Limited existing inventory combined with solid demand and improving supply chains helped push single-family starts to an 11-month high in May. This occurred despite elevated interest rates and ongoing challenges for housing affordability.
Overall housing starts in May increased 21.7% to a seasonally adjusted annual rate of 1.63 million units, according to a report from the U.S. Department of Housing and Urban Development and the U.S. Census Bureau.
The May reading of 1.63 million starts is the number of housing units builders would begin if development kept this pace for the next 12 months. Within this overall number, single-family starts increased 18.5% to a 997,00 seasonally adjusted annual rate. However, this remains 6.6% lower than a year ago. The multifamily sector, which includes apartment buildings and condos, increased 27.1% to an annualized 634,000 pace.
The May housing starts data and the latest builder confidence NAHB/Wells Fargo HMI survey both point to a bottom forming for single-family residential construction earlier this year. There have been some improvements to the supply-chain, although challenges persist for items like electrical transformers and lot availability. However, due to weakness at the start of the year, single-family housing starts are still down 24% on a year-to-date basis.
And while single-family starts are down year-to-date, single-family completions are down just 1.2% as projects started at the end of last year finish. Additional housing supply is good news for inflation data, because more inventory will help reduce shelter inflation, which is now a leading source of growth for the CPI.
Of note, the May housing data shows that the number of single-family homes under construction is down 16% compared to a year ago at 695,000, while the number of apartments under construction is up 17% to 994,000—the highest level since September 1974. This level of inventory in the construction pipeline will eventually push multifamily construction starts lower.
On a regional and year-to-date basis, combined single-family and multifamily starts are 11.0% lower in the Northeast, 15.0% lower in the Midwest, 12.3% lower in the South and 24.7% lower in the West.

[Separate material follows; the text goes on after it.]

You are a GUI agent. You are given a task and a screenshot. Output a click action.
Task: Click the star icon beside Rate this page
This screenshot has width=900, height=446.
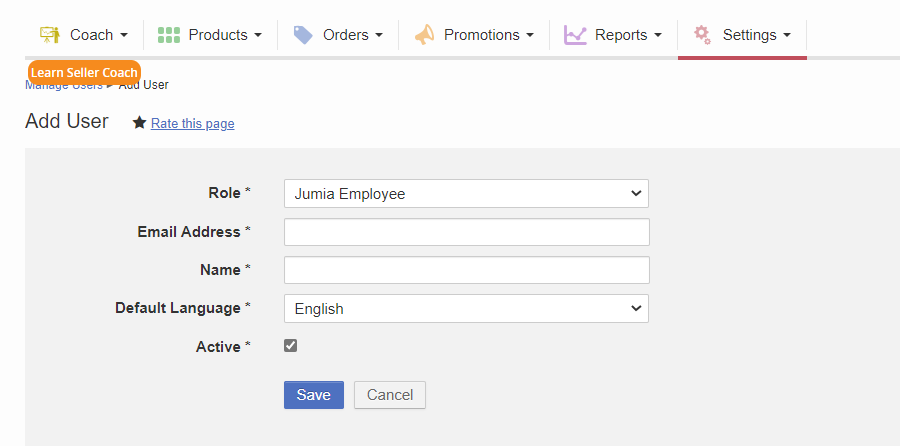point(139,123)
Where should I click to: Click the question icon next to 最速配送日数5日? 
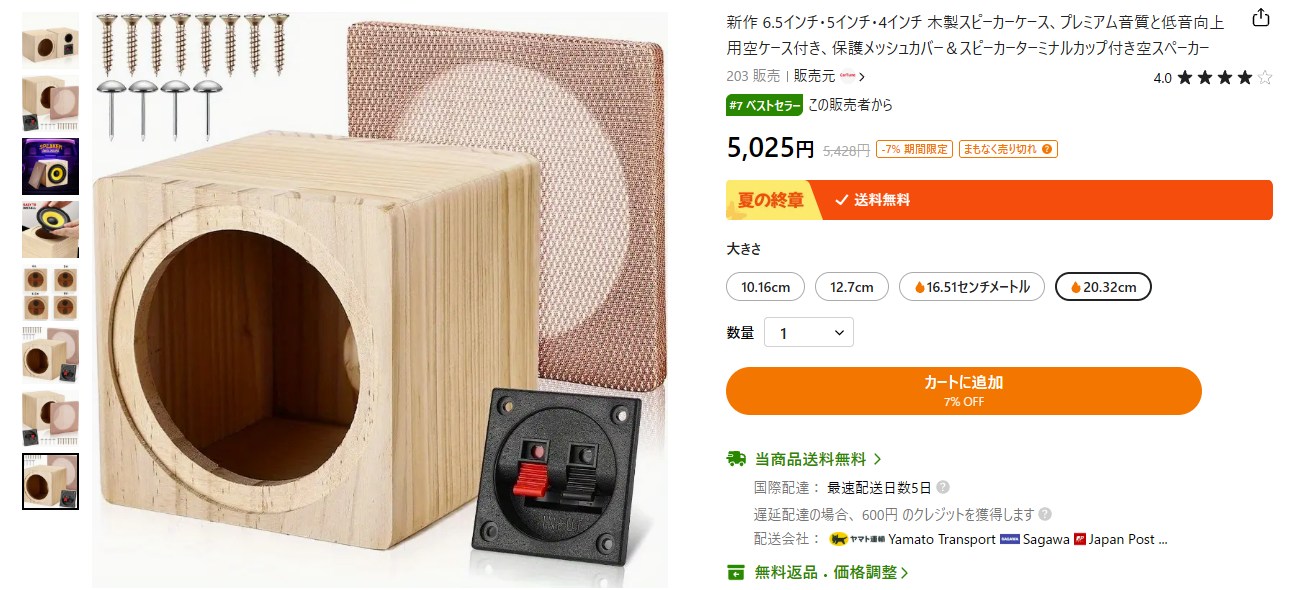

Overall permits increased 5.2% to a 1.49 million unit annualized rate in May. Single-family permits increased 4.8% to an 897,000 unit rate, but are down 25.5% year-to-date. Multifamily permits increased 5.9% to an annualized 594,000 pace.
Looking at regional permit data on a year-to-date basis, permits are 21.7% lower in the Northeast, 24.7% lower in the Midwest, 16.5% lower in the South and 24.1% lower in the West.